- Text provided
▼
Despite
being ranked as the world's third largest producer of natural gas
and the thirteenth-largest producer of crude oil, the Canadian oil
and gas sector is not resting on its laurels.
Specifically, exploration and production activity
has ramped up in recent years to capitalize on Canada's high impact
exploration plays in the Western Canadian Sedimentary Basin, the
remote Frontiers and Alberta's vast oil sands. Competing head-to-head
with the best opportunities available worldwide, Canadian exploration
plays have attracted the attention of American E&P companies
seeking corporate growth through international exploration.
The need to increase production and profitability
— combined with the financially attractive Canadian dollar — precipitated the stampede of American E&P companies investing in Canada's
under-explored sedimentary basins.
And since the events of September 11, producing oil
and gas within a North American continental strategy has never seemed
more appropriate. Fundamental to increasing oil and gas self-sufficiency
in onshore United States and Canada is the existence of a continental
transportation system — one that transcends borders — to deliver
Canadian product to a growing American market.
According to Canada's National Energy Board, Canadian
exports of natural gas to the United States hit an unprecedented
high of 3.83 Tcf for 2000-2001, generating $28.55 billion in revenue.
In 2001, according to Sayer Securities Ltd., of Calgary, merger
and acquisition activity in Canada hit a record level of $39 billion.
The vast majority of the 2001 M&A transactions saw the transfer
of Canadian oil and gas assets to American E&P firms.
Of the eleven papers to be presented at the "North
American Resources" session in Houston, four will focus on Canadian
E&P opportunities and Canadian oil and gas exports to the United
States, providing a broad overview of the Canadian exploration scene.
▲
Records from a pointing dataset:
▼
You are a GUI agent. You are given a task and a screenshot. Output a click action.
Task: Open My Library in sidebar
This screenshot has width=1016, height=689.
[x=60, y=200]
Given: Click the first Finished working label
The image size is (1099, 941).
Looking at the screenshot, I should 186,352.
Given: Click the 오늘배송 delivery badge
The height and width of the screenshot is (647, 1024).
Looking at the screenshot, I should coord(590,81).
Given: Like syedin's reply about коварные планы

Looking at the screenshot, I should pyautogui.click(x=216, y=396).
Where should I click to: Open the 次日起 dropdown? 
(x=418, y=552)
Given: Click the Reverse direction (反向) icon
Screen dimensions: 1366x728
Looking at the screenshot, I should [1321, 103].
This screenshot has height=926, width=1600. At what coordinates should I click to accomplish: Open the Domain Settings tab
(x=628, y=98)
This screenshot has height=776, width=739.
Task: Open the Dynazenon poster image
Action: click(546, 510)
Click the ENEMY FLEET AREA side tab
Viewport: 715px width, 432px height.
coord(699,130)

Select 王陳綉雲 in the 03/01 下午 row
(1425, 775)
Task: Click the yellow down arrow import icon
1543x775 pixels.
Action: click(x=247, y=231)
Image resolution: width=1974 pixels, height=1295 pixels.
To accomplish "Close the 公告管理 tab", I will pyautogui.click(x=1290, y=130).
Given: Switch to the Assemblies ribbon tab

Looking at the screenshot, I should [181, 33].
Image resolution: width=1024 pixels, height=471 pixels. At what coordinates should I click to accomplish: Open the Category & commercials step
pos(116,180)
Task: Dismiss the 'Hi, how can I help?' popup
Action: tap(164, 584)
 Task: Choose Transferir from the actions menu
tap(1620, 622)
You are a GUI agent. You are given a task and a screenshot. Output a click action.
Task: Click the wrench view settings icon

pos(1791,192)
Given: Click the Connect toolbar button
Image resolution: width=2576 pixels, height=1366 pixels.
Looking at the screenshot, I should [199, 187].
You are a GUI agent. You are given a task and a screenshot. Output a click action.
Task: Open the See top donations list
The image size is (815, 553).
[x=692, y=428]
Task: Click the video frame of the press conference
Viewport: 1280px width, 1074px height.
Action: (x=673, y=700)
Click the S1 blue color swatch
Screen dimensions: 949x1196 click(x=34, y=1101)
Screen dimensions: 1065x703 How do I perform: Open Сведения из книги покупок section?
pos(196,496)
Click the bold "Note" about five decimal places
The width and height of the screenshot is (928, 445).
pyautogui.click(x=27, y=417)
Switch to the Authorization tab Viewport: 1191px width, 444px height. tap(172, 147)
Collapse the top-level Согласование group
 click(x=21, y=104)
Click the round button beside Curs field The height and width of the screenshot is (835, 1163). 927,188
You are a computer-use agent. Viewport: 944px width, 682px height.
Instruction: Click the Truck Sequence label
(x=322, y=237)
▲
- To do
• A. List the Canadian high-impact exploration plays named in the passage on the Canadian oil and gas sector.
• B. According to the passage on the Canadian oil and gas sector, what level did merger and acquisition activity in Canada reach in 2001?
• C. Reproduce the passage on the Canadian oil and gas sector from "Specifically, exploration and" up to and including "through international exploration.".

- Task-by-task answers
• A.
- The Western Canadian Sedimentary Basin
- The remote Frontiers
- Alberta's vast oil sands

• B. It reached a record level of $39 billion.

• C.
Specifically, exploration and production activity
has ramped up in recent years to capitalize on Canada's high impact
exploration plays in the Western Canadian Sedimentary Basin, the
remote Frontiers and Alberta's vast oil sands. Competing head-to-head
with the best opportunities available worldwide, Canadian exploration
plays have attracted the attention of American E&P companies
seeking corporate growth through international exploration.